Cameras

Jem Hayward with Canon 5D photo by Alison Rodwell
I’ve been trained in optics, I have lectured in optics, camera basics, exposure and would be described by many as technically competent, I have realised over the years that I’m not a camera collector and view the camera as just a tool for the job.
That doesn’t mean that any old camera will do, and my background in optics makes me intolerant of poor quality lenses.
In my film days I used Contax bodies, so I could use the excellent Carl Zeiss lenses, and still have two Zeiss lenses and use them regularly. The move into digital took me to Canon, as the EOS body is easy to adapt other lenses to, so much of the time I will be using a Canon digital body with a fully manual Zeiss lens on the front.
My current SLR camera bodies are a Canon 300D modified for infra red use, and a Canon 5D.
Bulky SLR cameras and lots of lenses can be a pain to carry around and can be intrusive in many circumstances, so I have just bought a Fuji X100 as my “point and shoot” camera.
The “legendary” Fuji X100
The amount of pre-launch hype this camera got was astonishing. This set up expectations that were almost impossible to fulfil. It wasnt exactly the type of camera I was looking for, and it has changed the sort of photography I do.
If you want to know technical details, and see as slightly over enthusiastic review, this is as good as any.
I have had a few small digital compacts, Canon and Fuji, and found them both useful (in the pocket) and frustrating (slow, awkward and over automated) and ultimately the images were rarely usable, as the quality wasnt quite good enough. Many years ago I regularly used a Rollei 35B and took some memorable images with it. Severely limited in many ways, it had a resonably good lens, and took good quality pictures. The final straw in my frustrating digital journey was a Fuji that had good startup time, 12 megapixels and the most agressive sharpening and jpg compression I’d ever seen, rendering the images next to useless, unless I shot everything in the so called “portrait” mode.

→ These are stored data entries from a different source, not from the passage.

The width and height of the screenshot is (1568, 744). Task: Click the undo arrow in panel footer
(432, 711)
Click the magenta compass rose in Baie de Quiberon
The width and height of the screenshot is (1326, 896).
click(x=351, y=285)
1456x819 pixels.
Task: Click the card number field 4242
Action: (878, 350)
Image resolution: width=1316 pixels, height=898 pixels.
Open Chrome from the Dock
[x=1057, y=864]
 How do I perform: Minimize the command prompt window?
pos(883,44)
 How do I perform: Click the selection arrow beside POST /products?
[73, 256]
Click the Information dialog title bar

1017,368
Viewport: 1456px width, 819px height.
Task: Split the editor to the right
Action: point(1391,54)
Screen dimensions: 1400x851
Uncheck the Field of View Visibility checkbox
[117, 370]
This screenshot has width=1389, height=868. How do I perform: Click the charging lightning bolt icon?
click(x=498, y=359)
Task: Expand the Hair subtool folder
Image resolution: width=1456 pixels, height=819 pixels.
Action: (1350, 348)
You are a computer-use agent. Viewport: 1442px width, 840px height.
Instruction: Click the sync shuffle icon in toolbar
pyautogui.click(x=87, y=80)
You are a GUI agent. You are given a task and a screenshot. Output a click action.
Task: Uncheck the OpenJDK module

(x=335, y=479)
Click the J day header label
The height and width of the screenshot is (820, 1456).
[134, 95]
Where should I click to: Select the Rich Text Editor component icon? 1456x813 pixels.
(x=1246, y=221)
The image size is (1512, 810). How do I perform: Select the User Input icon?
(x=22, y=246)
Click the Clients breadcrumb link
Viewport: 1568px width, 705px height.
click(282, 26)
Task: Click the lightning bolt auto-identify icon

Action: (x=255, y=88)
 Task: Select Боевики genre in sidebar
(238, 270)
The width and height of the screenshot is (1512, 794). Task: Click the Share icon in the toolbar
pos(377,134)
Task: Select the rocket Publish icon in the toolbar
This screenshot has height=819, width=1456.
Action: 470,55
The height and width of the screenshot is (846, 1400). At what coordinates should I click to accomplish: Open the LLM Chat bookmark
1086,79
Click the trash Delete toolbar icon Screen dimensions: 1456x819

So, the hunt started for a small digital camera that placed image quality first. The new compact system cameras started to appear, and the idea of a compact camera onto which I could fit a range of lenses, and via adapters, my current lenses, was rather appealing. I went to Focus on Imaging to find my ideal camera. I looked at the various compact system cameras, but the lack of viewfinder and general over complex handling stopped me falling for any of them. I then found the X100 and although it offended several of my sensibilities, it felt nice in my hands.
The cons were many:
1. I don’t like retro as a general style.
2. I dont like things that pretend to be what they are not (at least theres no red dot on the front!).
3. I wanted interchangable lenses.
4. It was way more expensive than my budget.
The pros:
1. Handling – it has knobs, and you can operate it with gloves on.
2. It has a full (APS-C) sized sensor.
3. It seems to have been designed by photographers, not marketing executives.
4. It doesn’t have interchangeable lenses.
So, why is a fixed lens a pro, when it was a con?
This is a camera I will carry with me everywhere, every day, ready for “action”. If it was a “system” camera, I’d have to take several lenses, and all of a sudden my pockets are full. Yes, I could just take one lens, but if I decide that today its a 135mm telephoto, its no longer a compact camera, and shooting “on the street” is more wide angle territory, so maybe I go for a 40mm lens, more compact, or maybe a zoom, but what range and am I prepared to put up with the quality and aperture compromises?
Subsitute quality for zoom:
The Fuji has a 35mm equivalent lens. Its a very good quaility lens. The sensor is large, low noise and so the images are very sharp, so, if what I want is really an 80mm lens, I just crop. It works – see the barn picture on this site, its only about 30% of the image, but I can print it to A3 and it still looks sharp.
Ideally, I’d like the X100 to be faster in operation, it does take a second or so to update the card when shooting RAW and jpg as I do, and like all digital cameras its got far too many options. However, its also got a lot of useful features, lots of ISO range, though 6400 is pretty noisy, but if it gets you that shot, without flash, its useful. At the other end of the scale ND filter allows you to shoot wide open (f2) to wallow in the lovely bokeh, even under quite bright conditions. You can sometimes beat the autofocus, but the manual focus is almost useless except for maybe close up shots. The electronic viewfinder I thought I wouldn’t use, but I do, as its really useful to see what the lens is seeing without paralax, and it also reflects exposure changes, so you can see the effect of exposure changes on the look and feel of your image.
The menu dial/button arrangement is a weak point, and the “jog” switch seems to be under-used, the fn button, with the new firmware is multi functional, but it would be nice if I could assign functions to the jog switch as well..
I use it most days, I take pictures of people, places and things that I see, that I would never do with my Canon. It is unobtrusive, subtle, easy to use and versatile. Its not a Leica M9 and if I had the funds, I’d have both, but probably would still use the X100 more.